**Aim of the exercise**.
From the records below, copy out exactly the lines from the one containing "About Us (531, 2155)" to the one containing "https://store.codmon.com/ (33, 1879)", both included. Add nothing else.

[Opening Material provided section]

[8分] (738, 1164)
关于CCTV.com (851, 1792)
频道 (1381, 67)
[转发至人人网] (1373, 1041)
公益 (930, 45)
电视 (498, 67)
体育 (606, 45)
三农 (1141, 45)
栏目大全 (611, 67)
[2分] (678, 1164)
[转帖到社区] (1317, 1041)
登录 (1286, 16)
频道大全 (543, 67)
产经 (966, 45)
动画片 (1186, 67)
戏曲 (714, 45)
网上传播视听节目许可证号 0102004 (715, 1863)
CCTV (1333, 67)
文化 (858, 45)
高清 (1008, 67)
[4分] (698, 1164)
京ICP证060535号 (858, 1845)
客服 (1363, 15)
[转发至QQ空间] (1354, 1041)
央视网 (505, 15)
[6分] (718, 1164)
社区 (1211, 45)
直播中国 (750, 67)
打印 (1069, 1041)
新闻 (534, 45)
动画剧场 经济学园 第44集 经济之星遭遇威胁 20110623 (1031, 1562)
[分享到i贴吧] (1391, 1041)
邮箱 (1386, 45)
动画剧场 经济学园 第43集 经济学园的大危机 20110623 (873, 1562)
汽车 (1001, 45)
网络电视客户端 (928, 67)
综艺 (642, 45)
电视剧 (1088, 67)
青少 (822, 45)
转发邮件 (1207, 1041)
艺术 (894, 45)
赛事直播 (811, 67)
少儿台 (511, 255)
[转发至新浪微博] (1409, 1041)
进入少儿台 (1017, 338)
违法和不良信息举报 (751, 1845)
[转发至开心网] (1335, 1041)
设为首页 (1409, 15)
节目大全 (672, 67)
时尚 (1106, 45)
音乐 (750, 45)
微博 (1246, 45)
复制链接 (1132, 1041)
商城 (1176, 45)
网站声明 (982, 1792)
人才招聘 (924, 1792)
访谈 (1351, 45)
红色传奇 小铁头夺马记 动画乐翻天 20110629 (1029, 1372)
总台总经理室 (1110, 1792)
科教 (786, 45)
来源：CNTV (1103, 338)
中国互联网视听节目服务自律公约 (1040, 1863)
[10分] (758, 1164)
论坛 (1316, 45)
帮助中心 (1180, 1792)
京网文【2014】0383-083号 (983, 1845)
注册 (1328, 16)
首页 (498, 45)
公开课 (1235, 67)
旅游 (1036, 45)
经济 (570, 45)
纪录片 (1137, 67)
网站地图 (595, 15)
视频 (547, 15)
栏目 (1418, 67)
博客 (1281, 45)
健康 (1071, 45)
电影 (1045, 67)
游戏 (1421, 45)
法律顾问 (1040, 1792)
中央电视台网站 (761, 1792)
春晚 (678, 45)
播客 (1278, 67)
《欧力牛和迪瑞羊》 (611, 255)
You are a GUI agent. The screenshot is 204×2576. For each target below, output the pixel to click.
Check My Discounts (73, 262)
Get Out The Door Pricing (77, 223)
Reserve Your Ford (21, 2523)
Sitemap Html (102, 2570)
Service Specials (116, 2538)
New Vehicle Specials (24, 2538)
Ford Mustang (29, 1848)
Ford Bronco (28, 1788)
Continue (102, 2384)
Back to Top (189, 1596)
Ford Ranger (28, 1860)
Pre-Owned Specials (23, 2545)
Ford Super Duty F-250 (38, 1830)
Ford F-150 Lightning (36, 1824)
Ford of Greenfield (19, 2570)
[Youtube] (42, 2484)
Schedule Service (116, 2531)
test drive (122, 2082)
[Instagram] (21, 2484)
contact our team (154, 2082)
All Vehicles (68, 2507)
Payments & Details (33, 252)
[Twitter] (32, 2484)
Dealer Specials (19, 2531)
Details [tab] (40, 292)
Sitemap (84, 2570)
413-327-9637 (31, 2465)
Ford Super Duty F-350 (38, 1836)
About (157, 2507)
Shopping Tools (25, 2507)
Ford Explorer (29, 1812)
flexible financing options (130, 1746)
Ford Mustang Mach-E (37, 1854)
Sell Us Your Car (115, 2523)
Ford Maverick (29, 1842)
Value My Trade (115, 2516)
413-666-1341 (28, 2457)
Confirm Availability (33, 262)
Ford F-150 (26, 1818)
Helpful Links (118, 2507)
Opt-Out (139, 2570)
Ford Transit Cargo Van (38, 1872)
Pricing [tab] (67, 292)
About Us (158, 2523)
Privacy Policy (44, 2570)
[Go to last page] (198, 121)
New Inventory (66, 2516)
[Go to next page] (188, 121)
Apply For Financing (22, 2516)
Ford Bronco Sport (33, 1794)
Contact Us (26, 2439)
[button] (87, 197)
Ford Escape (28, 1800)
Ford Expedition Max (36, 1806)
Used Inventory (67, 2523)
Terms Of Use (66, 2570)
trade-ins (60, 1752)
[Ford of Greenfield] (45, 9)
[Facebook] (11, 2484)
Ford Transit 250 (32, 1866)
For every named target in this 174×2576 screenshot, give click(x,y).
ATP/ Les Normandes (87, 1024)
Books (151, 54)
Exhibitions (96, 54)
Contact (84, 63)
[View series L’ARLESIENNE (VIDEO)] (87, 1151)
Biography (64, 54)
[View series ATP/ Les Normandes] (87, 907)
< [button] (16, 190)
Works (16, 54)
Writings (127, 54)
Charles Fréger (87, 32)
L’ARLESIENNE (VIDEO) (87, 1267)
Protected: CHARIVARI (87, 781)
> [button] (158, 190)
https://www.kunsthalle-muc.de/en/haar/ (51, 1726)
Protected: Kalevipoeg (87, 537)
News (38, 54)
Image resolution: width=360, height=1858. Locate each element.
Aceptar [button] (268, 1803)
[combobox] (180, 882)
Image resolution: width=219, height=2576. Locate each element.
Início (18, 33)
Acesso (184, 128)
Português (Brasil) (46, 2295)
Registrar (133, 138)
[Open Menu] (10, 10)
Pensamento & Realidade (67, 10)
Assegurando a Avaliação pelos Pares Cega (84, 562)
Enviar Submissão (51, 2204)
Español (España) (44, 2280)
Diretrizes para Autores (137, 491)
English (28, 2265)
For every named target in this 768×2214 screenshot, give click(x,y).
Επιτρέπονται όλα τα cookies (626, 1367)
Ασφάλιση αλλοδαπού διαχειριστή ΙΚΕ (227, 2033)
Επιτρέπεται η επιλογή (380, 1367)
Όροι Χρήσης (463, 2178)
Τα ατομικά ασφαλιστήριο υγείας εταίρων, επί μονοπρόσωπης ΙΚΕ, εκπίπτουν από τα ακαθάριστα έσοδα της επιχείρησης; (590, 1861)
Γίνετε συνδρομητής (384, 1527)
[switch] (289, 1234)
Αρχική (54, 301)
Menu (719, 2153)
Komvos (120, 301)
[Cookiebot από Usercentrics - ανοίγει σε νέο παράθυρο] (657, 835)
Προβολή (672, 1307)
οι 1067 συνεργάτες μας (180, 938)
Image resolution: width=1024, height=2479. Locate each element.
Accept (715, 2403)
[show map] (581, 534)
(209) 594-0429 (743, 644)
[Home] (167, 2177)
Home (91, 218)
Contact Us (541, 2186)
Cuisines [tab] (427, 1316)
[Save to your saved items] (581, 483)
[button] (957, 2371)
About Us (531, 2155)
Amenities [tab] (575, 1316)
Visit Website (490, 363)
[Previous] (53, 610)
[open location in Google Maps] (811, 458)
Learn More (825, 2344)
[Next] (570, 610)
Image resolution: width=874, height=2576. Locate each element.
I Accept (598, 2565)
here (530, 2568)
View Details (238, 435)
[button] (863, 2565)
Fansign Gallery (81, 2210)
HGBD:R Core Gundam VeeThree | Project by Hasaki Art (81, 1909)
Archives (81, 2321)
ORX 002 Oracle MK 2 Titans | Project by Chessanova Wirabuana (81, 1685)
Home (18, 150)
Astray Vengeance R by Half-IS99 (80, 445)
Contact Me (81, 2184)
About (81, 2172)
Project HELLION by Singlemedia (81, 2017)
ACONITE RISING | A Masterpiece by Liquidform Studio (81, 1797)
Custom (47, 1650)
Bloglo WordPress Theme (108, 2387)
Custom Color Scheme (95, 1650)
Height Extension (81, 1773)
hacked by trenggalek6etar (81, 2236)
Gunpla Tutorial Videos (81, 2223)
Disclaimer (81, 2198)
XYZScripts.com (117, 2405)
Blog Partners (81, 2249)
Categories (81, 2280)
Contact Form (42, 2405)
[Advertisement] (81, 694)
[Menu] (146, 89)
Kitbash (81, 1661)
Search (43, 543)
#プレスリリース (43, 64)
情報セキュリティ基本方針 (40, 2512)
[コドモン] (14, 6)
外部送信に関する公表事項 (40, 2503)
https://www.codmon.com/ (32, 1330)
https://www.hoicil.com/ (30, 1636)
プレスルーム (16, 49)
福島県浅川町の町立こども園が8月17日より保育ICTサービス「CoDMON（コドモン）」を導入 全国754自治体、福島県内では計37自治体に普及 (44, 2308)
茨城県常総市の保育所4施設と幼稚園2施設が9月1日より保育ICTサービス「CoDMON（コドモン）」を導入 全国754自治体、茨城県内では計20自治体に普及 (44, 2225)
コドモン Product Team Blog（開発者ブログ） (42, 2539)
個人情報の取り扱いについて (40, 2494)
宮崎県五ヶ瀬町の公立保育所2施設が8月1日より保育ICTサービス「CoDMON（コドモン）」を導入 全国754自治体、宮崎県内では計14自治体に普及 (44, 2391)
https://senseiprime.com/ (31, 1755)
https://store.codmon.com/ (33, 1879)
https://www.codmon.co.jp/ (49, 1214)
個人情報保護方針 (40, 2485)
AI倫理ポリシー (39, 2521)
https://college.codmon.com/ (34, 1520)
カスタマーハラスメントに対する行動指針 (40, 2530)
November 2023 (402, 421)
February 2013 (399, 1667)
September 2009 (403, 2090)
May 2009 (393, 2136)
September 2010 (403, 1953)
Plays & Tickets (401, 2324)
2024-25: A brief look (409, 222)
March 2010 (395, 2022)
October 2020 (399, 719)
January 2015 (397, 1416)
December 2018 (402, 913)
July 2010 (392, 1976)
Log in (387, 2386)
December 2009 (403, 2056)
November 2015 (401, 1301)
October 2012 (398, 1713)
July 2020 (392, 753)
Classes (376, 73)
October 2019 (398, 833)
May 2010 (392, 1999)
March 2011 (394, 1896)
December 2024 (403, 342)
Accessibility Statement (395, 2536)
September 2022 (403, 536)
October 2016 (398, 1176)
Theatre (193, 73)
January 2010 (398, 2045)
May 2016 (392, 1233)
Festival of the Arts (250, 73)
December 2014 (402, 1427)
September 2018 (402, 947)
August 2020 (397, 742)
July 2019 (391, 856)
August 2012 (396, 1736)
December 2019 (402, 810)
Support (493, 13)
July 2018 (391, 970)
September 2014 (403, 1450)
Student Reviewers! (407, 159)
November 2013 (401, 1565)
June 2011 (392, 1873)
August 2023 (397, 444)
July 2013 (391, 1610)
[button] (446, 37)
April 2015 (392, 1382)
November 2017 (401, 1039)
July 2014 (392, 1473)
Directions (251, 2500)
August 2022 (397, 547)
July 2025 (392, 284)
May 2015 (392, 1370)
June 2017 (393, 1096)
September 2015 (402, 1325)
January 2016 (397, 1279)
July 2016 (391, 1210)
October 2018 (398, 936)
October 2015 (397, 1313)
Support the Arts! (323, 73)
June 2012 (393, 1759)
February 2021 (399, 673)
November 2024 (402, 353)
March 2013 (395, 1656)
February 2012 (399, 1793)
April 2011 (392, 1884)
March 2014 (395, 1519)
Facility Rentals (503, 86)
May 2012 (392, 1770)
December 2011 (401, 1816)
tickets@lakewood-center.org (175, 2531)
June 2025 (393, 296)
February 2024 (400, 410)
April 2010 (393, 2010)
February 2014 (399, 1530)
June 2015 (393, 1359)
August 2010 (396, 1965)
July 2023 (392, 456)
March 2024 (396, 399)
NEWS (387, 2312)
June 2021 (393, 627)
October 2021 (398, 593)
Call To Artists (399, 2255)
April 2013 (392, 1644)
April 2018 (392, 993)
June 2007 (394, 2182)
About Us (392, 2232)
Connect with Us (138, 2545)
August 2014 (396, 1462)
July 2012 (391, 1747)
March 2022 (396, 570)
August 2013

[Closing Material provided section]

**Exercise result**.
About Us (531, 2155)
Amenities [tab] (575, 1316)
Visit Website (490, 363)
[Previous] (53, 610)
[open location in Google Maps] (811, 458)
Learn More (825, 2344)
[Next] (570, 610)
Image resolution: width=874, height=2576. Locate each element.
I Accept (598, 2565)
here (530, 2568)
View Details (238, 435)
[button] (863, 2565)
Fansign Gallery (81, 2210)
HGBD:R Core Gundam VeeThree | Project by Hasaki Art (81, 1909)
Archives (81, 2321)
ORX 002 Oracle MK 2 Titans | Project by Chessanova Wirabuana (81, 1685)
Home (18, 150)
Astray Vengeance R by Half-IS99 (80, 445)
Contact Me (81, 2184)
About (81, 2172)
Project HELLION by Singlemedia (81, 2017)
ACONITE RISING | A Masterpiece by Liquidform Studio (81, 1797)
Custom (47, 1650)
Bloglo WordPress Theme (108, 2387)
Custom Color Scheme (95, 1650)
Height Extension (81, 1773)
hacked by trenggalek6etar (81, 2236)
Gunpla Tutorial Videos (81, 2223)
Disclaimer (81, 2198)
XYZScripts.com (117, 2405)
Blog Partners (81, 2249)
Categories (81, 2280)
Contact Form (42, 2405)
[Advertisement] (81, 694)
[Menu] (146, 89)
Kitbash (81, 1661)
Search (43, 543)
#プレスリリース (43, 64)
情報セキュリティ基本方針 (40, 2512)
[コドモン] (14, 6)
外部送信に関する公表事項 (40, 2503)
https://www.codmon.com/ (32, 1330)
https://www.hoicil.com/ (30, 1636)
プレスルーム (16, 49)
福島県浅川町の町立こども園が8月17日より保育ICTサービス「CoDMON（コドモン）」を導入 全国754自治体、福島県内では計37自治体に普及 (44, 2308)
茨城県常総市の保育所4施設と幼稚園2施設が9月1日より保育ICTサービス「CoDMON（コドモン）」を導入 全国754自治体、茨城県内では計20自治体に普及 (44, 2225)
コドモン Product Team Blog（開発者ブログ） (42, 2539)
個人情報の取り扱いについて (40, 2494)
宮崎県五ヶ瀬町の公立保育所2施設が8月1日より保育ICTサービス「CoDMON（コドモン）」を導入 全国754自治体、宮崎県内では計14自治体に普及 (44, 2391)
https://senseiprime.com/ (31, 1755)
https://store.codmon.com/ (33, 1879)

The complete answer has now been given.